DNA’mızın enerji parmak izi , açık ve net bir adres bırakır. Titreşim o kadar
belirgindir ki, her zaman bizim için en uygun çözümü bulur.
Düşünce
Gücümüzle Yeni Bir Gelecek Oluşturabilir Miyiz?
Zaman hiç de
göründüğü gibi değildir. Sadece bir yöne doğru hareket etmez ve gelecek,
geçmişle aynı zamanda mevcuttur. Albert Einstein Düşünce gücümüz sayesinde
geleceğimizi etkileyebilir miyiz? Kesinlikle evet! Bunu yapabiliriz, hem de
tahmin ettiğimizden daha fazla. Kuantum fizikçilerinin nefes kesici buluşları
hayatımızı her an tamamen değiştirebileceğimizi ve istediğimiz her şeyi
değiştirebileceğimizi, bize bir kez daha gösterdi. Bildiğimiz gibi düşünce
gücümüzle enerji yaymaktayız. Tabii ki sadece biz değil, diğer bütün insanlarda
aynı şekilde enerji gücü yaymakta. Aynı titreşimdeki enerjiler birbirlerini
çektikleri için tıpkı bizim diğer insanları ve olayları kendimize çektiğimiz
gibi başka insan ve olayların da bizi çekiyor olması doğaldır. Buradaki tek
koşul, iki enerjinin birbiriyle uyumlu olması yani titreşimlerinin birbirine
yakın olmasıdır. Bu arada kuantum fiziği, kuantum dalgası denilen şeyin,
örneğin; düşünce ve inançlarımızın, sadece fiziksel olarak yayılmakla kalmayıp
zaman içine de yayıldığını bulmuştur. Yani inançlarımız sadece yer değil, zaman
da değiştiriyorlar (zaman dalgaları). Demek ki “normal kuantum dalgası” diye
adlandırdığımız, geçmişten geleceğe giden kuantum dalagaları var. Bunun
dışında, bir de “birleşik karmaşık dalgalar” olarak adlandırdığımız gelecekten
geçmişe yayılan dalgalar vardır! Hayret verici değil mi? Ama gerçek. Geleceğe
yayılan dalgalar “teklif dalgası”, geçmişe geri dönen dalgalar ise “eko
dalgası” olarak adlandırılır.
Eğer bu iki
dalga karşılaşırsa, yani gelecekten gelen bir eko dalgası, bizim yolladığımız
bir teklif dalgasına rastlarsa, bu durumda dalgalar birbirlerini modüle ederler
ve ikisinin ortak ürünü olarak ortaya “olay ihtimali” dediğimiz şey çıkar.

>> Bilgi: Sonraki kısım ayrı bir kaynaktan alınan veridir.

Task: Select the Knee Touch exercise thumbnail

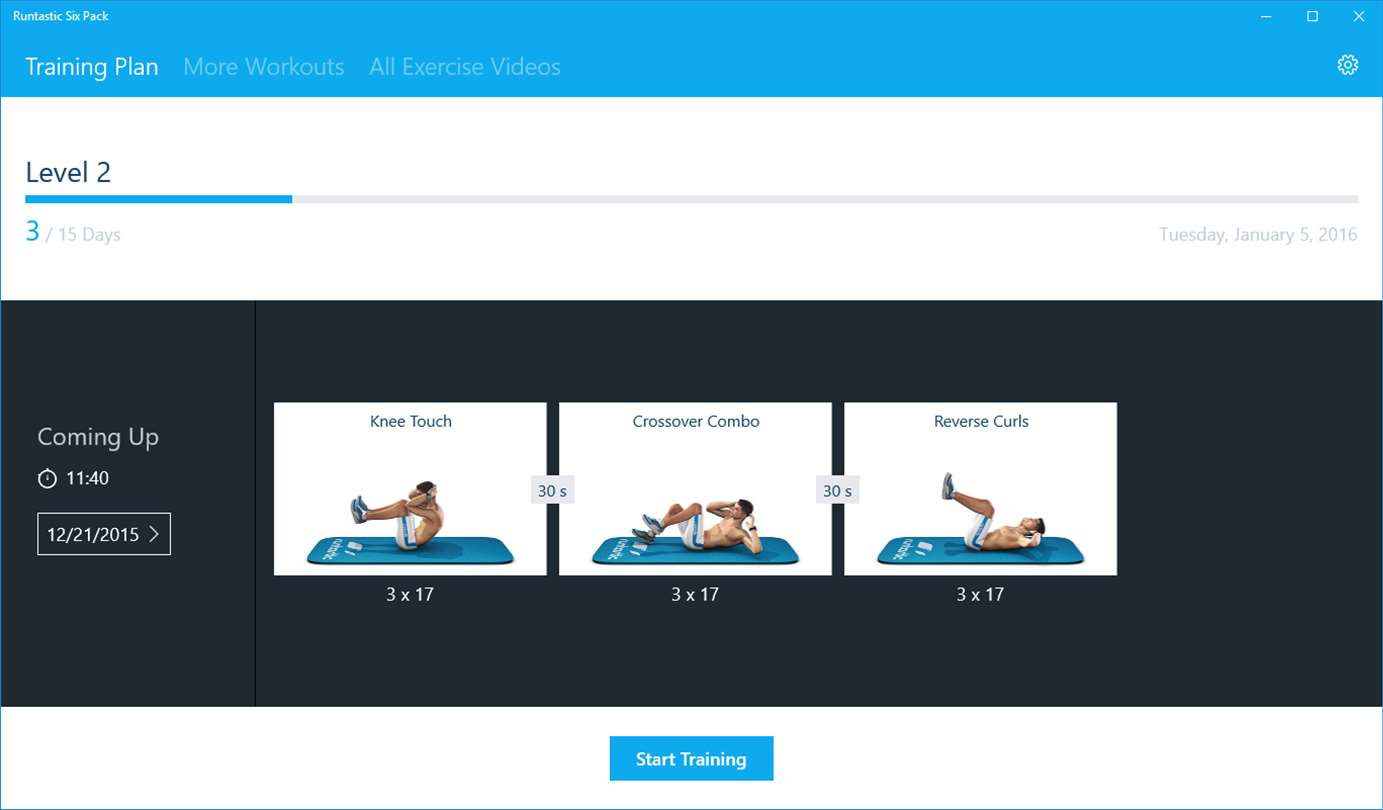Action: (410, 489)
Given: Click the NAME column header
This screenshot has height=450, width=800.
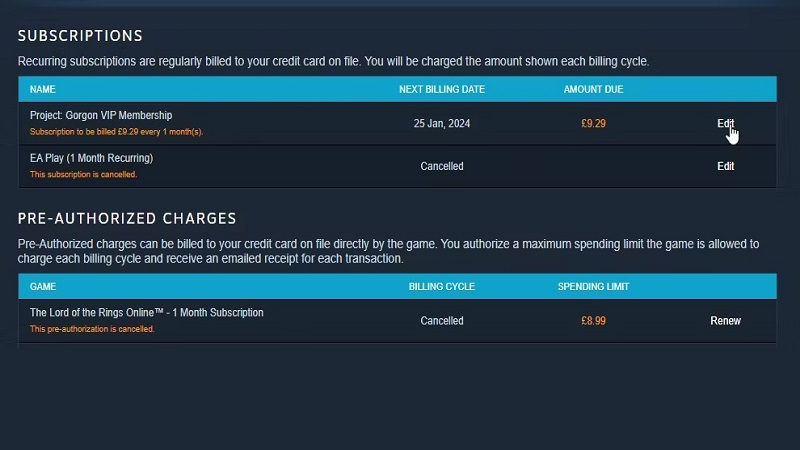Looking at the screenshot, I should click(x=43, y=90).
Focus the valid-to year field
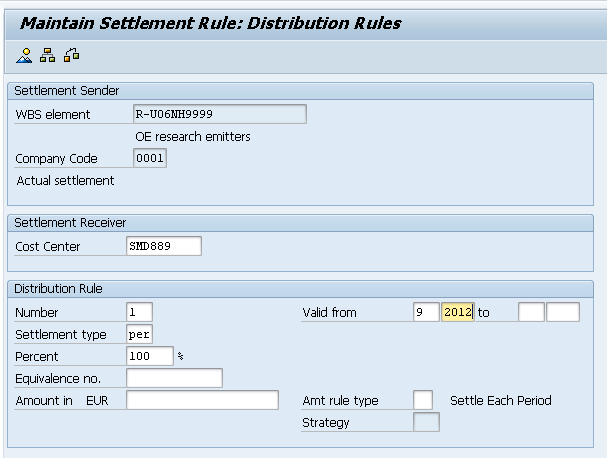Image resolution: width=607 pixels, height=458 pixels. pos(563,312)
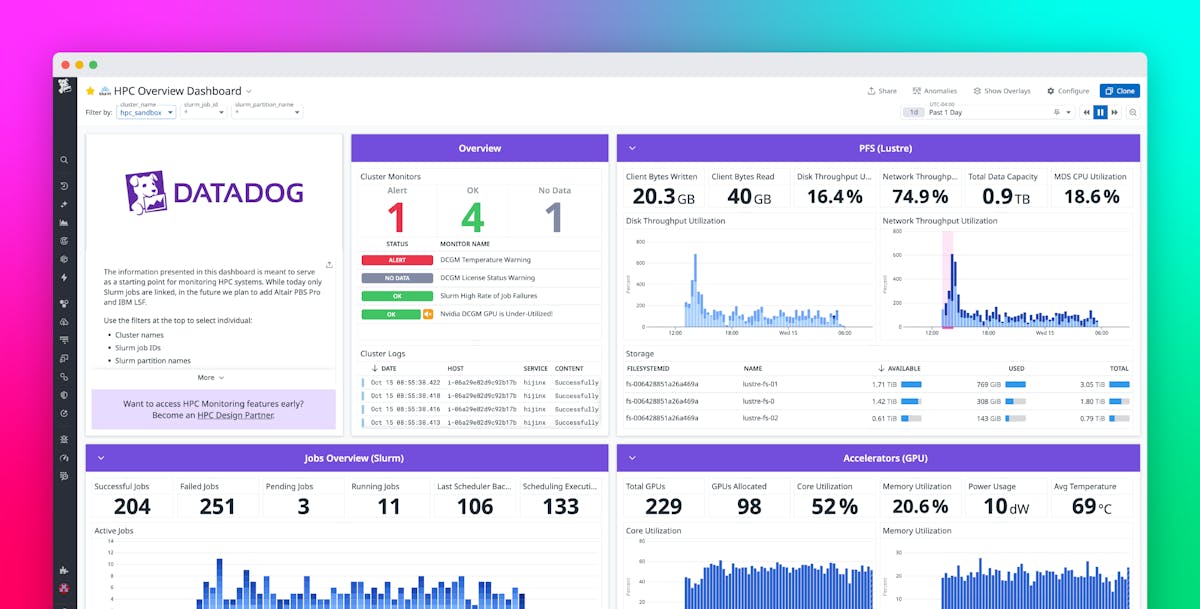
Task: Open the Past 1 Day time range selector
Action: point(962,112)
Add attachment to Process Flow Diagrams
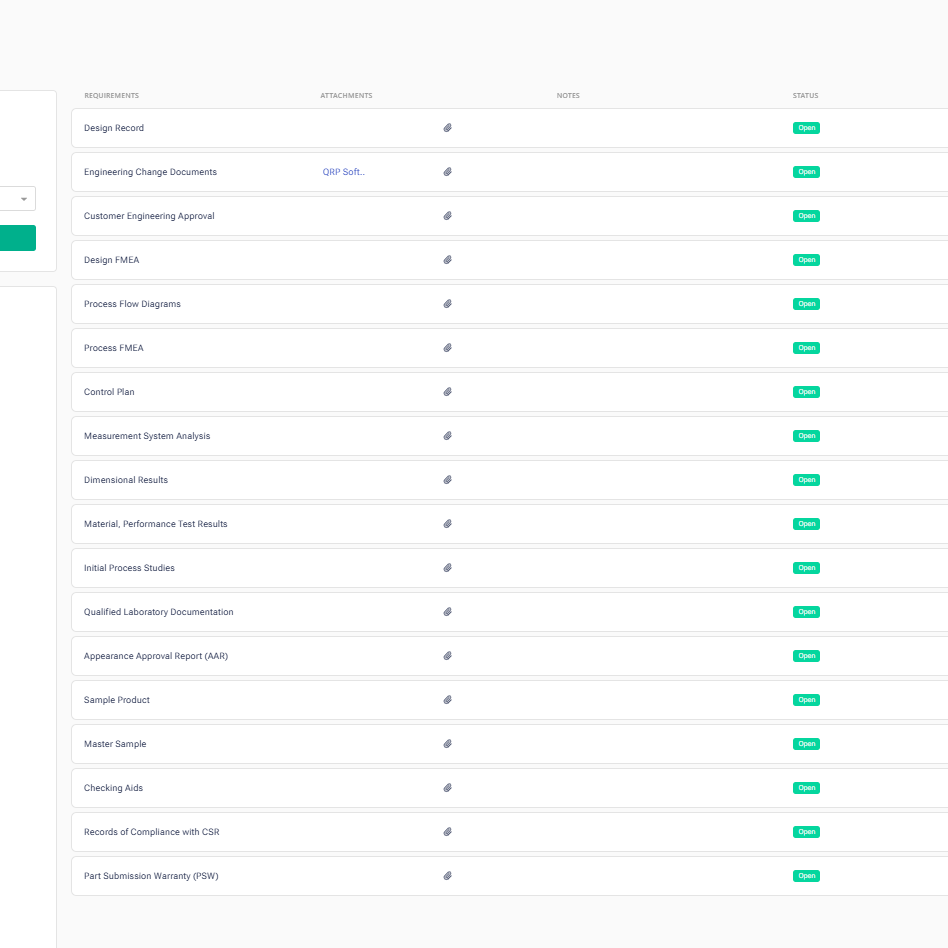Image resolution: width=948 pixels, height=948 pixels. pyautogui.click(x=448, y=304)
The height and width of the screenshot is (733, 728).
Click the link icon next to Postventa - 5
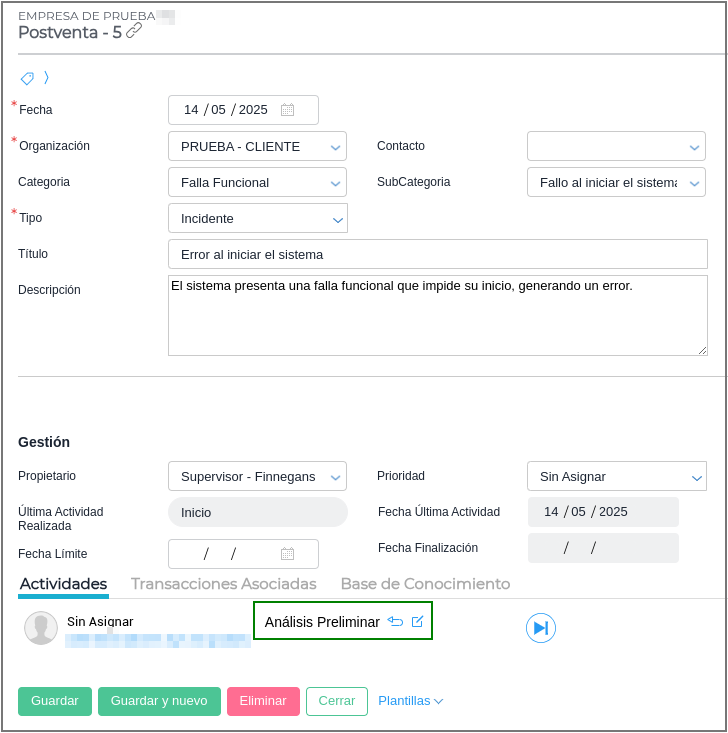134,31
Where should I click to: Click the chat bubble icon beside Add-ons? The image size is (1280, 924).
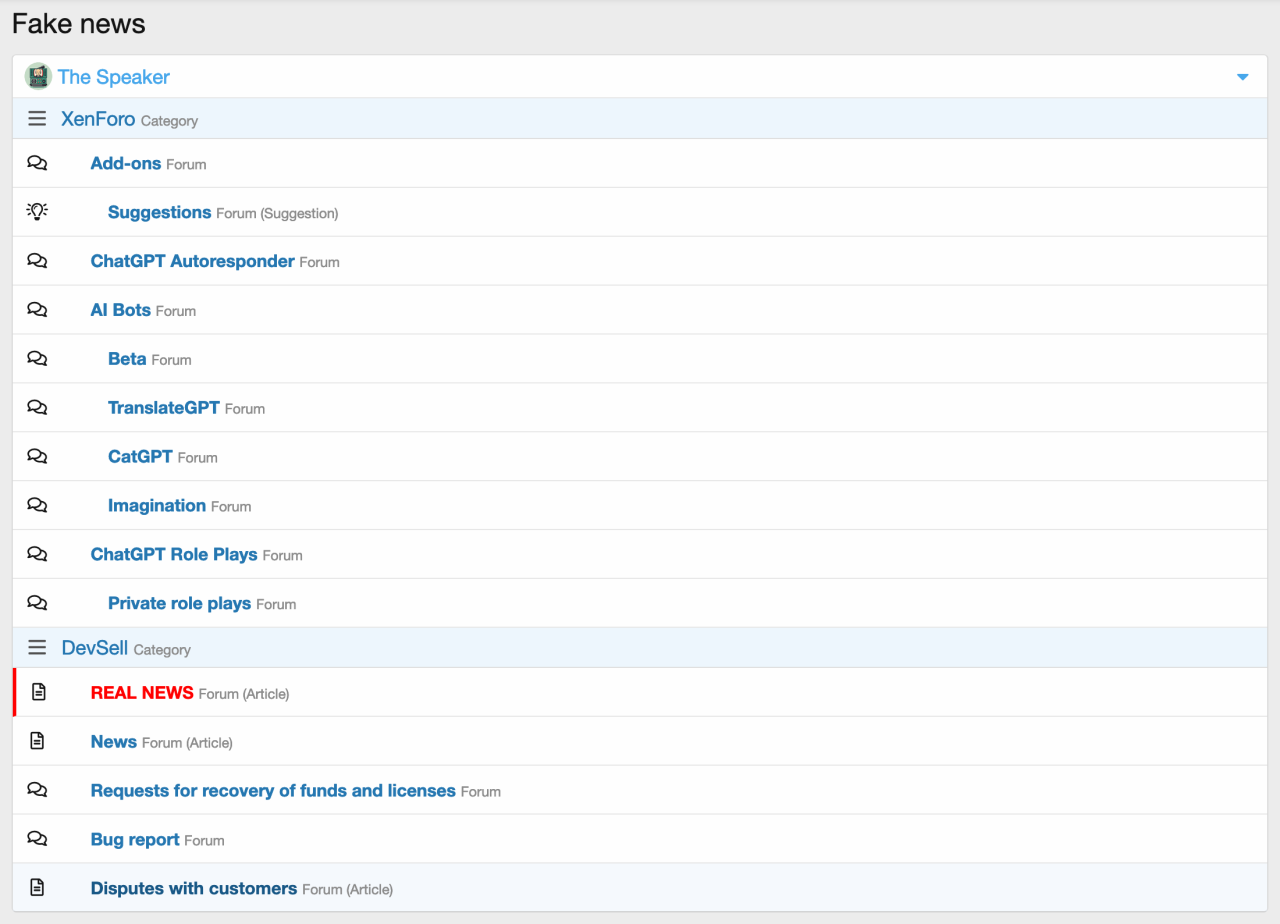tap(37, 163)
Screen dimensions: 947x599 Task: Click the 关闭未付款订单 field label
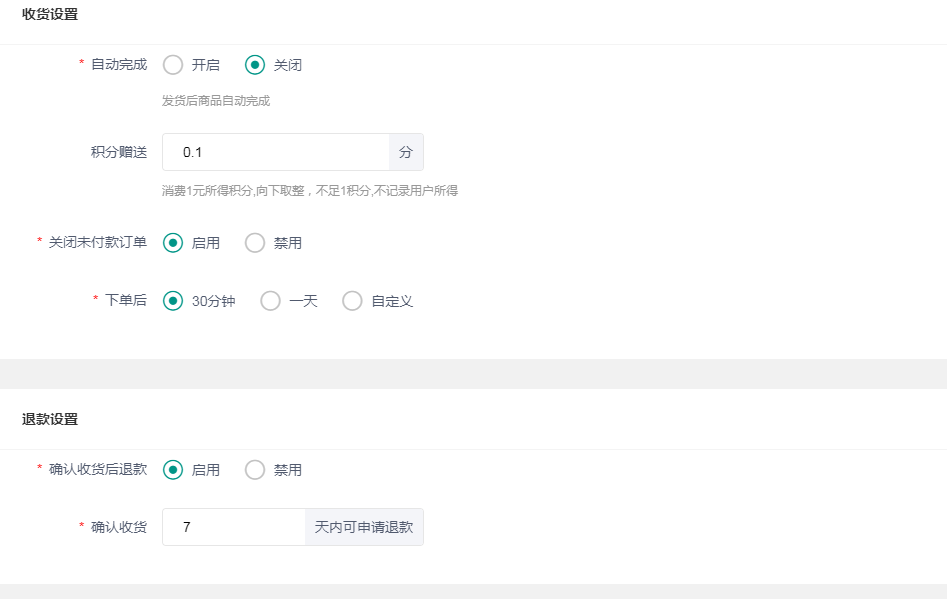(x=98, y=243)
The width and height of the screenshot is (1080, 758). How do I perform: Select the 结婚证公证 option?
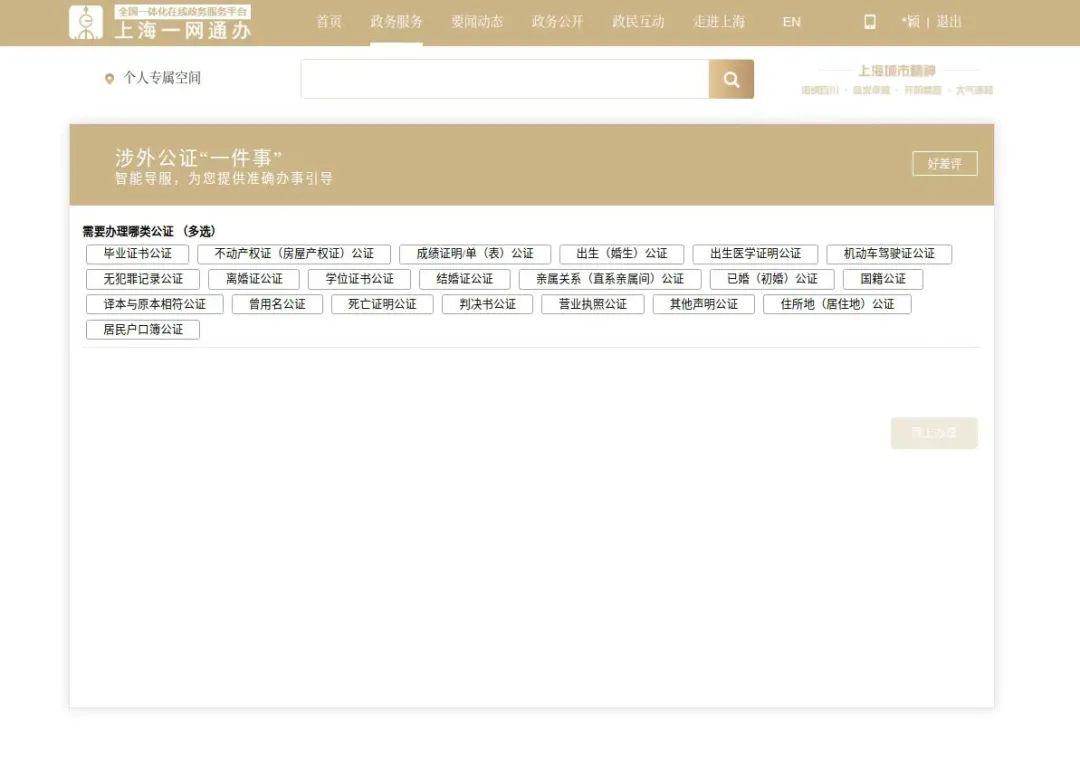pyautogui.click(x=465, y=279)
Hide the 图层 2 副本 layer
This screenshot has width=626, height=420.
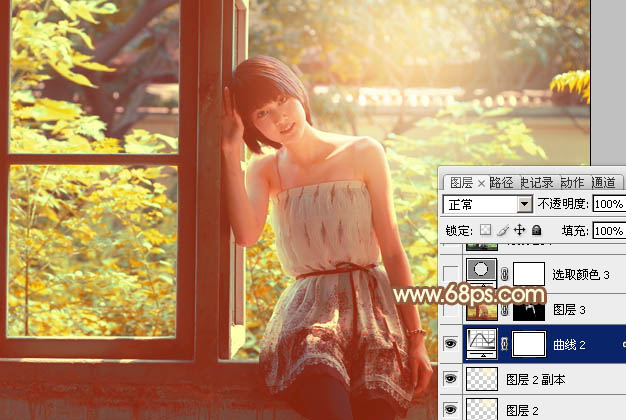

Kuantum fiziğine göre “bir olayın gerçekleşmesi ihtimali, geçmişten gelen
teklif dalgası ile gelecekten gelen uygun bir eko dalgasının buluşması sonucu
ortaya çıkar”. Bu şu anlama gelir : “Sadece geçmiş geleceği değil, aynı zamanda
gelecek de geçmişi etkiler”.
Aklımız bunu
idrak etmekte biraz zorlanabilir, çünkü şimdiye kadar hep zamanın geçmişten
geleceğe, doğrusal bir biçimde ilerlediğini düşünmüştük. Şimdiyse bunun tam
tersinin de mümkün olması aklımız için şaşırtıcı. Demek ki : Gelecek dışarıda
bir yerlerde, çoktan beri mevcut. Aksi halde geçmişe, yani bizim şimdiki
zamanımıza, dalgalar yollaması mümkün olmazdı. Senin geleceğin de şu an, şu
saniye mevcut. Ama yine de geleceğinin akışı önceden belirlenmemiş, zira
geleceğin çeşitli mahiyetlerini seçme imkanına sahibiz. Tabii ki bilincimiz,
sadece bir tek zaman algılıyor. Farklı bir şey tanımıyoruz. Bu şaşılacak bir
şey değil, sonuçta duyularımız çok sınırlı.Bütün ışık yelpazesinin sadece %
8′ini algılayabiliyoruz. Geri kalan % 92′lik gerçeği, aynı şekilde bizi
çevrelemesine rağmen algılayamıyoruz. Aslında var olduğu halde tamamen yok
sayıyoruz. Ama yine de etrafımızda hiç tanımadığımız diğer enerji titreşim,
dalga ve bilgilerle çevrili. Bildiğim tek şey hiçbir şey bilmediğimdir.
Sokrates Teklif dalgamız tüm geleceğimizi dolaşır. İster bir saniye sonrası,
ister bir ya da on yıl sonraki olaylar olsun, tüm olasılıklar tek tek kontrol
edilir. Bu aşamada kuantum fiziği şu fenomeni keşfetmiştir: Gelecekteki olay,
zaman açısından ne kadar yakındaysa, rezonans da o kadar nettir. Bu şu anlama
gelir; “Gelecekte gözlediğim bir olay zaman açısından bana ne kadar yakınsa, o
olayın gerçekleşip gerçekleşmeyeceği kararı o kadar kesindir.” Yakın
gelecekteki bütün olayları, bugünkü bilincimiz belirler. İşte bu noktadan sonra
“istemek” konusuna varıyoruz. Zira istemek birçok ihtimalden birini yaşamımıza
çekmekten başka bir şey değildir.
Bir şey
istediğimizde, bu doğrultuda bir teklif dalgası yolluyoruz. Bu dalga, bir eko
dalgasıyla irtibata geçiyor. Bir gerçekleşme ihtimali meydana getirebilirsek
istediğimizin gerçekleşmesi için en uygun şartları sağlamış oluyoruz. İç
alemimizde sahip olduğumuz her şey, dış alemde de karşımıza çıkacaktır. Zira
dış dünya her zaman iç alemimizi yansıtır. Ancak bilincimizi hedefe
yönlendirirsek yaşamımızda sahip olmak istediğimiz şeylerle etkileşime geçebiliriz.
Eğer istediğimiz sonuçlara istiyorsak; düşüncelerimizi, duygularımızı ve
inançlarımızı gözlemleyerek yönlendirmeye başlamalıyız, zira hissettiğimiz ya
da düşündüğümüz her şey, bir rezonans alanı oluşturur.